Medical ethics are very complex. Often demographics are used to justify particular screening but it might exclude other demographics that as seen as low risk. Usually to save on screening costs. There are not infinite funds to spend on medical care but in other areas excessive amounts are being spend on keeping humans alive that either have a very low quality of life, prolonging suffering or extremely low chances of survival.
This is true, and I agree with you here. I not infrequently see patients in the ICU who have a near zero chance of survival, and if they did survive, would be permanently disabled or brain damaged so severely that the resulting quality of life would be unacceptable to them or their families. Fortunately, in most of these cases the family agrees with the medical team and the focus moves to palliation and end-of-life care. There are a few cases, however, where the family refuses to accept the prognosis, and we end up providing very costly treatment to keep alive a patient who has no chance of recovery, while we apply to the courts (also very costly) to allow withdrawal of care. The usual cases are young people with either a progressive degenerative disease like Duchenne Muscular Dystrophy or an irrecoverable traumatic brain injury.

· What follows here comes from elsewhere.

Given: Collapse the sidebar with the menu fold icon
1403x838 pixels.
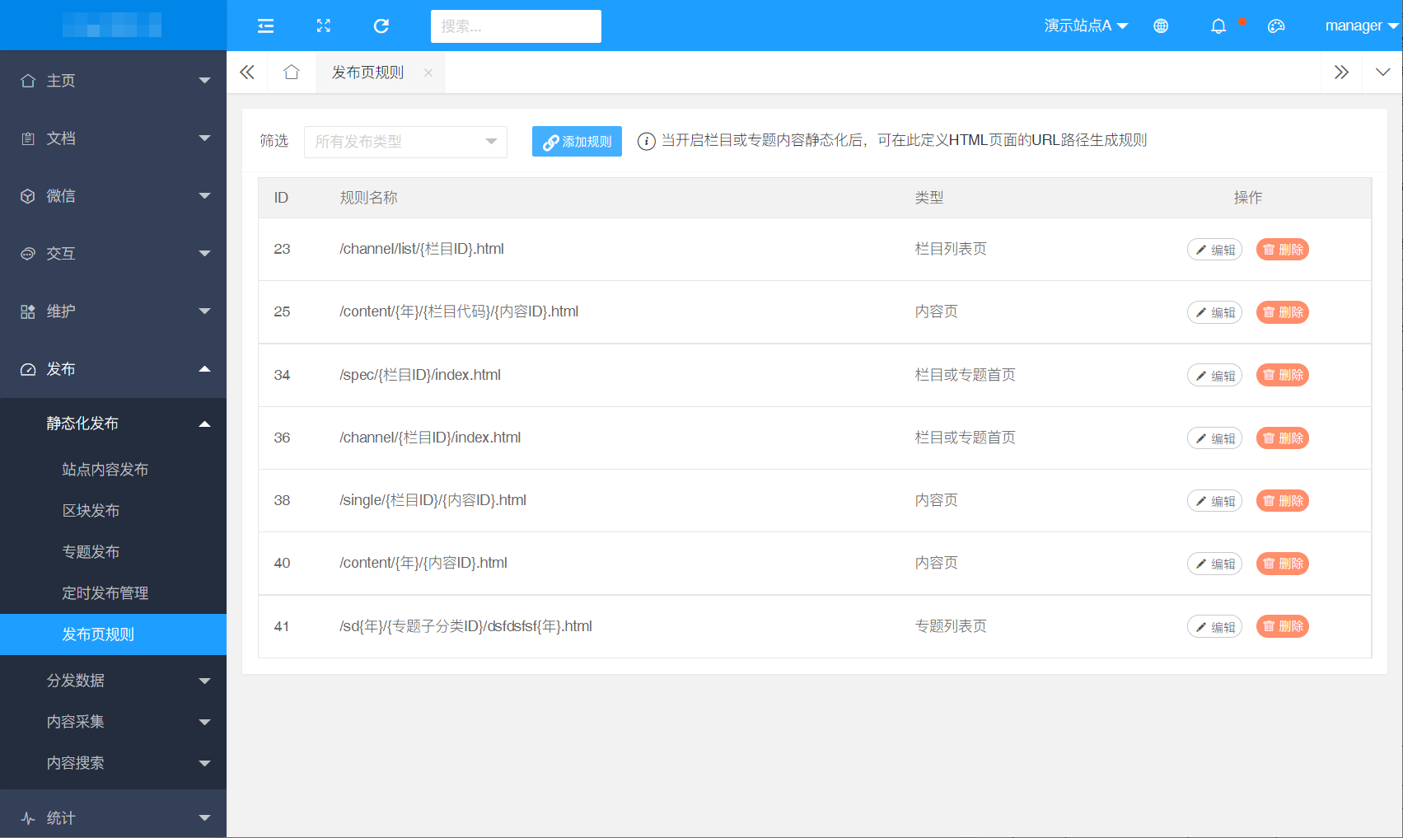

Screening isn't just about cost, however. We also need to pay attention to the test's sensitivity and specificity. Unfortunately, no test is 100% - there will always be false positives and false negatives. A test that is
sensitive will not miss the disease if it is present, and so has a low rate of false negatives. A test that is
specific will not come back positive unless the disease is present, and so has a low rate of false positives.
Let's say we have a test that is 98% specific and 98% sensitive, and we are using that test to screen a population of 1 million people which has a disease prevalence of 2% (some cancers in over 50s, for example). So of those 1 million people, there will be 20,000 with this type of cancer. Our screening test will
correctly pick up 98% of those 20,000 people (19,600), and the remaining 2% of people (400) will be labelled as a false negative. Of the 980,000 people that do not have cancer, 98% of them (960,400) will be correctly identified as not having cancer, but crucially
2% of them (19,600) will be labelled as false positives. So we now have 39,200 with a positive test result, and only 50% will actually have the disease, despite our test being "98% accurate".
Now lets take that same test, and apply it to groups that are lower risk (the same cancer in under 30s, for example). The same disease in this younger population might only have a prevalence of 0.01%. If we run those numbers again, again in a population of 1 million people, we have 100 people with the disease, and
98 of them being picked up by the screening test. We also have 999,900 without the disease, but
19,998 of them being identified as false positives. So if you get a positive test result, you actually only have a
0.49% chance of having the disease, despite our test being "98% accurate".
This becomes an issue as there is risk involved as well. For example, if you test positive for the bowel cancer screening test (which is blood showing up in a stool sample), you will then go on to have a colonoscopy. Colonoscopy carries a 0.5% risk of bowel perforation. In our example population of 1 million young people, we would be causing more bowel perforations in people with false positive tests than we would be picking up actual cancers in people with true positive tests.
My point is that tests which are effective in a high-risk category of people can cause more harm than good if applied to a low-risk category of people. Although cost-effectiveness certainly plays a part, there are other factors to consider.